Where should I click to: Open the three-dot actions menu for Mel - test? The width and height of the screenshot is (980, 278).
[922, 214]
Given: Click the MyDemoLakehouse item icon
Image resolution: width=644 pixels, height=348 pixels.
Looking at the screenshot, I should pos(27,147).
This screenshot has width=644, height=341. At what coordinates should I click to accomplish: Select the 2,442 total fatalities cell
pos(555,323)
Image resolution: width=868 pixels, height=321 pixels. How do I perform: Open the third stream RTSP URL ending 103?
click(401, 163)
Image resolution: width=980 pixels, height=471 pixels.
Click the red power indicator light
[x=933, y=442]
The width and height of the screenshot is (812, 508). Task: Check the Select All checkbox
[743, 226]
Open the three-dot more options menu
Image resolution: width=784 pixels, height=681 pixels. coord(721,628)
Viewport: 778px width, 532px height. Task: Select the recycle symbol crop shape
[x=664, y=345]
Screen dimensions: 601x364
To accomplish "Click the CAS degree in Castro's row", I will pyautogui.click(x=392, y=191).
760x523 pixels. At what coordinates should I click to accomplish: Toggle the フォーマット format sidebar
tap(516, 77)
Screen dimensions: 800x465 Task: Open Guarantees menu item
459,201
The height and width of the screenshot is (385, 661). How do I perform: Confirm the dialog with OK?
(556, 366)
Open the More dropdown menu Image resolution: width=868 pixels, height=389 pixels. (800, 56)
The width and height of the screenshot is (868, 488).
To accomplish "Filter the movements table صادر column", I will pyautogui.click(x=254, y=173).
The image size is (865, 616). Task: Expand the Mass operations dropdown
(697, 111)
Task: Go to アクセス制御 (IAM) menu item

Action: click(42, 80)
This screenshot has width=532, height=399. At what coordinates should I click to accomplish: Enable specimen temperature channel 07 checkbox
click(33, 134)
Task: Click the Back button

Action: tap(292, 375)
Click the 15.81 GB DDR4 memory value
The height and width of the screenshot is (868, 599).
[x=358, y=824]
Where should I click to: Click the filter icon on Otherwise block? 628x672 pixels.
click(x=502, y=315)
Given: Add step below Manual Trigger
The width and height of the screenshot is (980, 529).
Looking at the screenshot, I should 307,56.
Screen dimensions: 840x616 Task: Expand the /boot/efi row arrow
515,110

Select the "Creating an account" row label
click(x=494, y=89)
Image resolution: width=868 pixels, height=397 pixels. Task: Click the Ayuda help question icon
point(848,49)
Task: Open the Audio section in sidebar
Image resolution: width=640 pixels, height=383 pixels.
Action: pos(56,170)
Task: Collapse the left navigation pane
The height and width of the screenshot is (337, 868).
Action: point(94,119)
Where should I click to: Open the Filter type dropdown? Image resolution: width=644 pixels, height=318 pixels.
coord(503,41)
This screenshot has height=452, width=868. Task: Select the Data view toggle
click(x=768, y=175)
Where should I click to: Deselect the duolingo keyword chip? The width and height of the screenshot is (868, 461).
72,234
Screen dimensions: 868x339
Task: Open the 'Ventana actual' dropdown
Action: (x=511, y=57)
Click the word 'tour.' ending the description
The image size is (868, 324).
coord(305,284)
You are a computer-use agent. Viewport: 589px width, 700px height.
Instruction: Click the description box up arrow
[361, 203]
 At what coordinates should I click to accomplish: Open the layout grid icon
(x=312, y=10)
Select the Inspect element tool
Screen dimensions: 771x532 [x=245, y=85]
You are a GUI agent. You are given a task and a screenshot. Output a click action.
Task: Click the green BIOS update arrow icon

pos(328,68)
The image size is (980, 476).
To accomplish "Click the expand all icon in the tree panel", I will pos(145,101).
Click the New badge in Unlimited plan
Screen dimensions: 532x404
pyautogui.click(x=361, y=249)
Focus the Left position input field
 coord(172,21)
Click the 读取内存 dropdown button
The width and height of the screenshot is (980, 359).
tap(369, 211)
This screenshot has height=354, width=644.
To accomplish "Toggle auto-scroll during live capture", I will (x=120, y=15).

-----

Task directions »
Your answer must be the full set of entries, copied exactly.

Response to this exercise »
Where should I click to: Open the three-dot actions menu for Mel - test? The width and height of the screenshot is (980, 278).
[922, 214]
Given: Click the MyDemoLakehouse item icon
Image resolution: width=644 pixels, height=348 pixels.
Looking at the screenshot, I should pos(27,147).
This screenshot has width=644, height=341. At what coordinates should I click to accomplish: Select the 2,442 total fatalities cell
pos(555,323)
Image resolution: width=868 pixels, height=321 pixels. How do I perform: Open the third stream RTSP URL ending 103?
click(401, 163)
Image resolution: width=980 pixels, height=471 pixels.
Click the red power indicator light
[x=933, y=442]
The width and height of the screenshot is (812, 508). Task: Check the Select All checkbox
[743, 226]
Open the three-dot more options menu
Image resolution: width=784 pixels, height=681 pixels. coord(721,628)
Viewport: 778px width, 532px height. Task: Select the recycle symbol crop shape
[x=664, y=345]
Screen dimensions: 601x364
To accomplish "Click the CAS degree in Castro's row", I will pyautogui.click(x=392, y=191).
760x523 pixels. At what coordinates should I click to accomplish: Toggle the フォーマット format sidebar
tap(516, 77)
Screen dimensions: 800x465 Task: Open Guarantees menu item
459,201
The height and width of the screenshot is (385, 661). How do I perform: Confirm the dialog with OK?
(556, 366)
Open the More dropdown menu Image resolution: width=868 pixels, height=389 pixels. (800, 56)
The width and height of the screenshot is (868, 488).
To accomplish "Filter the movements table صادر column", I will pyautogui.click(x=254, y=173).
The image size is (865, 616). Task: Expand the Mass operations dropdown
(697, 111)
Task: Go to アクセス制御 (IAM) menu item

Action: click(42, 80)
This screenshot has width=532, height=399. At what coordinates should I click to accomplish: Enable specimen temperature channel 07 checkbox
click(33, 134)
Task: Click the Back button

Action: tap(292, 375)
Click the 15.81 GB DDR4 memory value
The height and width of the screenshot is (868, 599).
[x=358, y=824]
Where should I click to: Click the filter icon on Otherwise block? 628x672 pixels.
click(x=502, y=315)
Given: Add step below Manual Trigger
The width and height of the screenshot is (980, 529).
Looking at the screenshot, I should 307,56.
Screen dimensions: 840x616 Task: Expand the /boot/efi row arrow
515,110

Select the "Creating an account" row label
click(x=494, y=89)
Image resolution: width=868 pixels, height=397 pixels. Task: Click the Ayuda help question icon
point(848,49)
Task: Open the Audio section in sidebar
Image resolution: width=640 pixels, height=383 pixels.
Action: pos(56,170)
Task: Collapse the left navigation pane
The height and width of the screenshot is (337, 868).
Action: point(94,119)
Where should I click to: Open the Filter type dropdown? Image resolution: width=644 pixels, height=318 pixels.
coord(503,41)
This screenshot has height=452, width=868. Task: Select the Data view toggle
click(x=768, y=175)
Where should I click to: Deselect the duolingo keyword chip? The width and height of the screenshot is (868, 461).
72,234
Screen dimensions: 868x339
Task: Open the 'Ventana actual' dropdown
Action: (x=511, y=57)
Click the word 'tour.' ending the description
The image size is (868, 324).
coord(305,284)
You are a computer-use agent. Viewport: 589px width, 700px height.
Instruction: Click the description box up arrow
[361, 203]
 At what coordinates should I click to accomplish: Open the layout grid icon
(x=312, y=10)
Select the Inspect element tool
Screen dimensions: 771x532 [x=245, y=85]
You are a GUI agent. You are given a task and a screenshot. Output a click action.
Task: Click the green BIOS update arrow icon

pos(328,68)
The image size is (980, 476).
To accomplish "Click the expand all icon in the tree panel", I will pos(145,101).
Click the New badge in Unlimited plan
Screen dimensions: 532x404
pyautogui.click(x=361, y=249)
Focus the Left position input field
 coord(172,21)
Click the 读取内存 dropdown button
The width and height of the screenshot is (980, 359).
tap(369, 211)
This screenshot has height=354, width=644.
To accomplish "Toggle auto-scroll during live capture", I will (x=120, y=15).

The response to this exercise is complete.